Não
fiz um estudo sobre isso, mas acredito que a história de Peter Pan seja uma das mais lembradas dentre os infantis,
justamente por tratar-se de uma infância infinita e, ainda, talvez por esse
motivo seja tão lembrada pelos adultos. Com requintes de produção balanceados a
uma simplicidade nas cenas, Peter Pan volta para os cartazes paulistanos e sob
o pó mágico da fada Sininho o menino da Terra do Nunca pousa no Teatro
Ressureição com os amigos João, Wendy e o destemido Capitão Gancho.
Fui
ao teatro esperando encontrar-me com a infância, após tê-la vivido há alguns
anos sob a companhia de diversos livros, acredito que até por isso tenha
escolhido trabalhar com as palavras. Peter Pan sempre foi uma das minhas
histórias prediletas, mas estreei no teatro com o papel do Visconde de
Sabugosa, personagem de Monteiro Lobato na obra do Sítio do Picapau Amarelo.
Nunca encontrei a vocação exata para fazer as estripulias de Peter e
contentei-me em ser espectador dos filmes, das histórias em livros e das
montagens musicais e teatrais. Assisti a inúmeras montagens, das mais suntuosas
às mais singelas e amadoras e há tempos não encontrava uma tão tácita e próxima
ao público. Peter Pan, dirigido por Tiago Pessoa é a coqueluche da
“kids-Broadway” paulistana atual.
Contamos
nos dedos de uma mão apenas, alguém que não conheça Peter Pan, mas, vamos lá!
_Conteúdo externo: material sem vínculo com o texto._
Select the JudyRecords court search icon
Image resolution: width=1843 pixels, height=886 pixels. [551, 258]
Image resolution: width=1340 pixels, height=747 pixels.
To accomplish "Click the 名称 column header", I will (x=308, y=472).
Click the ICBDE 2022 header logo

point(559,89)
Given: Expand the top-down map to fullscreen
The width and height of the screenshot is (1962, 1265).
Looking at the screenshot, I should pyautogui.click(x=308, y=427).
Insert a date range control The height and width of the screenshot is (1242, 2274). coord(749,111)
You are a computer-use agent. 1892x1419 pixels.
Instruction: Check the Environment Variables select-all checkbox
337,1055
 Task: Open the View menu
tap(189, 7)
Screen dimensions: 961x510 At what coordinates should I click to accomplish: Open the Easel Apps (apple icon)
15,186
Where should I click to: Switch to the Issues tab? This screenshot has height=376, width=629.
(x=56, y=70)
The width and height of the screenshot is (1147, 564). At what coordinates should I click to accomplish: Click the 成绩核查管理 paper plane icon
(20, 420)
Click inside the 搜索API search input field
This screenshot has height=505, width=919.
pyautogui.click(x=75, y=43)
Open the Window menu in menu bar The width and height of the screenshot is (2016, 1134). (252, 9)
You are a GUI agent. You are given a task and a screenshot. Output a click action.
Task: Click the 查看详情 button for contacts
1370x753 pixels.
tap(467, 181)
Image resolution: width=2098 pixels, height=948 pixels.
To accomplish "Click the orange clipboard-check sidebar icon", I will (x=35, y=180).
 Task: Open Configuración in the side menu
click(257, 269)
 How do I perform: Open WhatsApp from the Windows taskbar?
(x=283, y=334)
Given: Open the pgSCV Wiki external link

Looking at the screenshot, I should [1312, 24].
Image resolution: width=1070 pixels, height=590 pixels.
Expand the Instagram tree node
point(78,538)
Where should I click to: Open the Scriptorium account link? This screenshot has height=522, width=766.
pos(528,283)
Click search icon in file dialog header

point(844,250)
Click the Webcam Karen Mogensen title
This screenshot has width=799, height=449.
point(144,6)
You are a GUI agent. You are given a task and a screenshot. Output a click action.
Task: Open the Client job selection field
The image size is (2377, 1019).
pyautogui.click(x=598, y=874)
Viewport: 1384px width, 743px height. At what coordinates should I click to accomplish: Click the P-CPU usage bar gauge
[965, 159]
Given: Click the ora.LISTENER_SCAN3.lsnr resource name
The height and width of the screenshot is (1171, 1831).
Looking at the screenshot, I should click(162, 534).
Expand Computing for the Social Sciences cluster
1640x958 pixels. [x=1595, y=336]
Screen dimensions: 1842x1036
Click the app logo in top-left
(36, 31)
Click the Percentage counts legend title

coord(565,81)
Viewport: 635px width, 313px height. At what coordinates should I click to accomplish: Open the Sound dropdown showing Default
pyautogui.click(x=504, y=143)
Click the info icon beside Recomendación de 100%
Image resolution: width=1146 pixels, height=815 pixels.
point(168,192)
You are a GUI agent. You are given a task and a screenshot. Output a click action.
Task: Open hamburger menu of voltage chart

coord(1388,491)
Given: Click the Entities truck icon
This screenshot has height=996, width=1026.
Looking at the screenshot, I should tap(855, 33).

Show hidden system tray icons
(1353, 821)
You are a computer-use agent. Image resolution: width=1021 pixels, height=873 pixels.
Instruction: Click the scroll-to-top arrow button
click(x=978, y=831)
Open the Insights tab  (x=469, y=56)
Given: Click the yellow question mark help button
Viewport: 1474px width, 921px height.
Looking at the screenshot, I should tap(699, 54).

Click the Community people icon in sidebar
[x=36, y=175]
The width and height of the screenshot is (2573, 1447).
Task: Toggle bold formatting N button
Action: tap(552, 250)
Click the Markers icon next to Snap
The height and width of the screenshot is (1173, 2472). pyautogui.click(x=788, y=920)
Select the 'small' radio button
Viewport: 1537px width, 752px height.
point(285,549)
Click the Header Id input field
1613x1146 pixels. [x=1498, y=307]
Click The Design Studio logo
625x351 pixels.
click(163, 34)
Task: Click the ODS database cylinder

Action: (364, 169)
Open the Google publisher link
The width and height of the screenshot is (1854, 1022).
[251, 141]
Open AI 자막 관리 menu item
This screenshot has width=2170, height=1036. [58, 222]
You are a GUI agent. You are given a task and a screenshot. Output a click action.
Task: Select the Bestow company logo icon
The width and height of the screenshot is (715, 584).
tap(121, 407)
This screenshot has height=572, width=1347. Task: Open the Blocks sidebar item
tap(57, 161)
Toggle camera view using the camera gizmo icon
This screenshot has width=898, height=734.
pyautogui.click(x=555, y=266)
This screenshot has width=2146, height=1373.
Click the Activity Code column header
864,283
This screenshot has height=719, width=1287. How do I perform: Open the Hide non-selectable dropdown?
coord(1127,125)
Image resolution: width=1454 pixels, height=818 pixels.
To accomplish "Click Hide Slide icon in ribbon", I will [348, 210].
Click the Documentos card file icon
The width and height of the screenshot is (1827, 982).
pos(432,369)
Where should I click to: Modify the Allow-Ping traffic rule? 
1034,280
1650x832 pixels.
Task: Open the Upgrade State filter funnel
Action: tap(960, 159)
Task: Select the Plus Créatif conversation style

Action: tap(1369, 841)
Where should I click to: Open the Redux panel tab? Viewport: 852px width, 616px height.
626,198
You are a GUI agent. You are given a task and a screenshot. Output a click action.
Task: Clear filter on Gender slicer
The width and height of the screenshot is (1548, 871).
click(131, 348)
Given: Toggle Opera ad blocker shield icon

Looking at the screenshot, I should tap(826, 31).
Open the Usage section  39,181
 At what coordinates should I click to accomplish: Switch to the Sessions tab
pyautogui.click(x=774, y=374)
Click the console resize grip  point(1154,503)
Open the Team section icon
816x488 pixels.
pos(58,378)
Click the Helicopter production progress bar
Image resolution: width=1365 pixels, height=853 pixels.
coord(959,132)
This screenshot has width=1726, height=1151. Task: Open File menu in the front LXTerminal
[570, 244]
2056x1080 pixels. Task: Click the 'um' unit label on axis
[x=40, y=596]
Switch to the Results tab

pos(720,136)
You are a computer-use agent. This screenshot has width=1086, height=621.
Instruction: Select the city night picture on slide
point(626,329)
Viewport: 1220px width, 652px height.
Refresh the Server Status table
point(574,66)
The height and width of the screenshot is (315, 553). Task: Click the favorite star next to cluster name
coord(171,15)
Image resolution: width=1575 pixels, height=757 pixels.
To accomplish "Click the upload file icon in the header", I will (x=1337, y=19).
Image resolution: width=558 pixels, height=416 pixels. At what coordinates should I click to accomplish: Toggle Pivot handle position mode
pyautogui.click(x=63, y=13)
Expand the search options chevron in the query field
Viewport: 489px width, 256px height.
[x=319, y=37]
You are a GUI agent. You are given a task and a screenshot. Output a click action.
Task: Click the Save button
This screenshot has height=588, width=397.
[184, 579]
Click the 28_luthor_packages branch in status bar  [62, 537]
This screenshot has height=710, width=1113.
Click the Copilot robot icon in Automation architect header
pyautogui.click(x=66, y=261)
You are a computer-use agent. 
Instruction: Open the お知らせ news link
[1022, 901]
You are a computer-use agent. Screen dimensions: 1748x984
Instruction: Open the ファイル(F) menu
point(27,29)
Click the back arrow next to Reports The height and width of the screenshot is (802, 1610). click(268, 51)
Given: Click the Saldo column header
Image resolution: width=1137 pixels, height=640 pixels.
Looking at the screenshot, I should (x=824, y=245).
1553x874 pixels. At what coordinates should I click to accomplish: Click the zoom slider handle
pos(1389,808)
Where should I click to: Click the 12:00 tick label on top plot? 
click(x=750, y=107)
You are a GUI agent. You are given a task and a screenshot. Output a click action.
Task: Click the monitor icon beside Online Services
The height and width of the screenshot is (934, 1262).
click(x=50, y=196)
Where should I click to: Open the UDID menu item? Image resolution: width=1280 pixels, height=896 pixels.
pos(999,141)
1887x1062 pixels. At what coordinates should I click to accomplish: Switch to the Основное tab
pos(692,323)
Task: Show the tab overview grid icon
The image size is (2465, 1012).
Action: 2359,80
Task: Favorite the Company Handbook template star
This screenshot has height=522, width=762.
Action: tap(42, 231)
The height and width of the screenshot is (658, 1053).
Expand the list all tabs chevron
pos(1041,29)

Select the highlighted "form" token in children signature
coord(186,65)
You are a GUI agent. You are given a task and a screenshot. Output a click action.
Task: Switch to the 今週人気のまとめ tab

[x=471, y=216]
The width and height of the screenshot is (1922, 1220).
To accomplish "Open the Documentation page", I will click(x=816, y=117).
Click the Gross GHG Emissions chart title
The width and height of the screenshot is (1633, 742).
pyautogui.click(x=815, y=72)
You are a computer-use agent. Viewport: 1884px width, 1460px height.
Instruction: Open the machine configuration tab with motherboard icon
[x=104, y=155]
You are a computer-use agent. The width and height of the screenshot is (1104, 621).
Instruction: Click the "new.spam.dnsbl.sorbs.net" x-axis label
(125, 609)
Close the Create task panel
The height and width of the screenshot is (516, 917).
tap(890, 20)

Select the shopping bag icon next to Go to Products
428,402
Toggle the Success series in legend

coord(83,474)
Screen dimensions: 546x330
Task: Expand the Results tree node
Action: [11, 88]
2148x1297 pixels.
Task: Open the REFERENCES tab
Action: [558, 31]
Peter Pan é um garoto diferente de todos os outros, com suas vestes elaboradas
para uma vida de aventuras, o menino recusa-se a crescer e por isso habita,
junto a diversas figuras, a Terra do Nunca. Como em toda história, há o vilão
que tentará aterrorizar os caminhos do “Todos viveram felizes para sempre”. Em
Peter Pan não poderia ser diferente, nas águas da Terra do Nunca o barco do
grotesco Capitão Gancho mira a captura de Peter. Ao lado da fada Sininho, Peter
viaja para a cidade e adentra ao quarto dos irmãos João e Wendy, fascinados por
histórias e contos. O garoto os leva para conhecer sua terra e por lá vivem
aventuras fascinantes e que serviram de inspiração para tantos outros contos.
A
produção do espetáculo, formada pela Pessoa Neo Produções e RPR Produções,
configura toda a história em uma adaptação, assinada por Elisa Reis, apropriada
para a atenção dos pequenos espectadores, que correm o risco de dispersarem a
qualquer instante. Isso acontece no tempo exato, permitindo que as crianças
conversem, “alertem” os personagens do perigo de Capitão Gancho, pois cada ator
fala no tom adequado, ligando imediatamente o texto ao público. E a criançada
quer participar, quer falar e dar palpite. Espetáculo infantil tem essa magia.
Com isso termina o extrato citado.